Article Text
Abstract
Background The probability of HIV acquisition after a sexual exposure is low, but surprisingly heterogeneous. Key mucosal immune determinants of susceptibility include genital epithelial disruption and/or the presence of activated CD4+ T cell in the genital mucosa, both of which have been linked to mucosal inflammation. We hypothesise that the genital microbiota may alter mucosal immunology and hence HIV susceptibility.
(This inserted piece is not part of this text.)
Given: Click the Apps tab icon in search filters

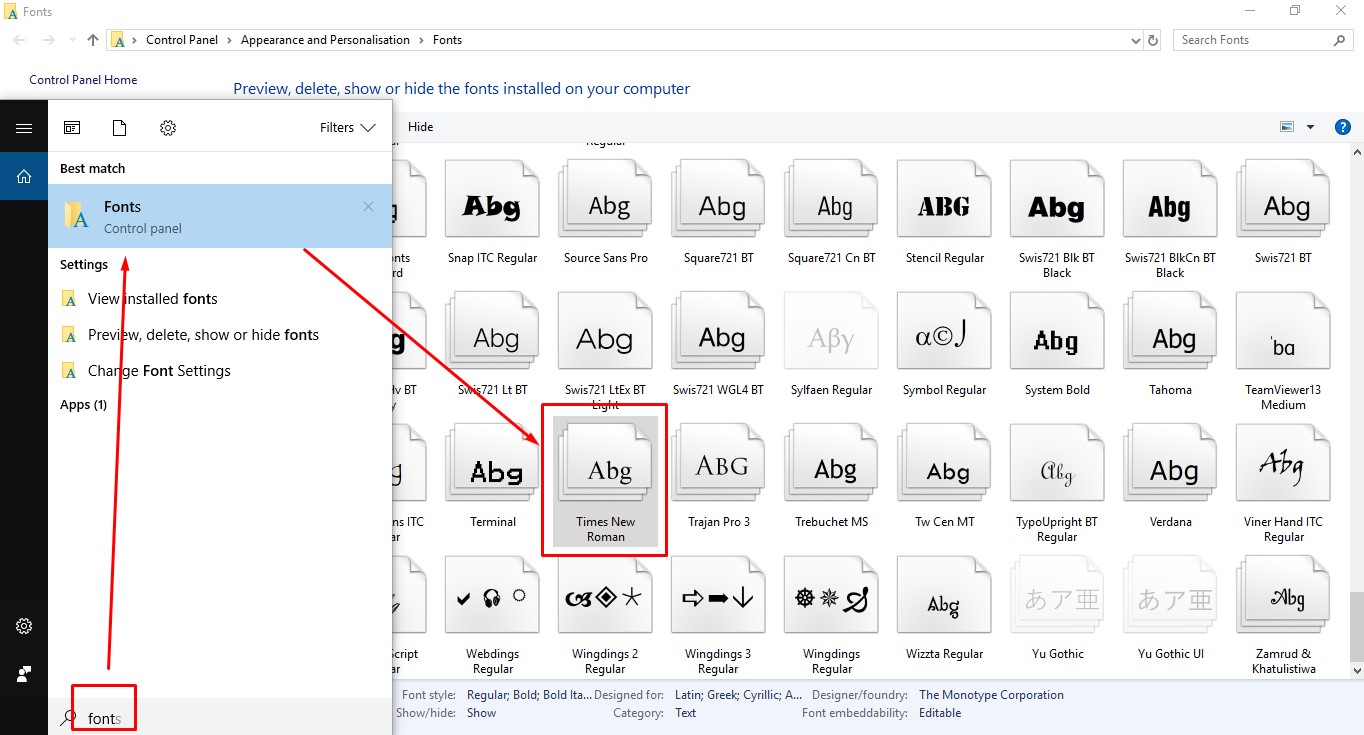Looking at the screenshot, I should point(72,128).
Methods We have carried out ex vivo studies of cervical, foreskin and semen mucosal immunology and in vivo studies of HIV acquisition in participant cohorts from Canada and East Africa. Studies use endocervical cytobrush samples and ectocervical biopsies from female participants, as well as foreskin tissues obtained during elective penile circumcision and semen samples from male participants. Mucosal T cell parameters and soluble genital immune factors associated with HIV transmission are assessed, co-infection diagnostics performed and the bacterial microflora assayed using 16S rRNA gene-based pyrosequencing and quantitative PCR.
Results In HIV-uninfected individuals, asymptomatic herpes infection was characterised by mucosal T cell immune activation and increased CD4 expression of the HIV co-receptor CCR5 and/or a4b7, in the absence of any local elevation in pro-inflammatory cytokines. However, while a vaginal microbiome characterised by bacterial diversity was not associated with mucosal cellular alterations, microbiota alterations in both the vagina and foreskin were associated with elevated pro-inflammatory cytokines, and the latter with a proteomic profile suggestive of epithelial disruption. In HIV-infected men, the semen microbiome was altered and linked to levels of HIV RNA in the seminal plasma, as well as to local levels of pro-inflammatory cytokines.
Conclusion The microbiota of the vagina and foreskin are associated with HIV susceptibility, and with important alterations in mucosal immunology that appear to be quite distinct to those induced by the HIV-enhancing co-infection HSV-2. This may lead to new clinical HIV prevention strategies.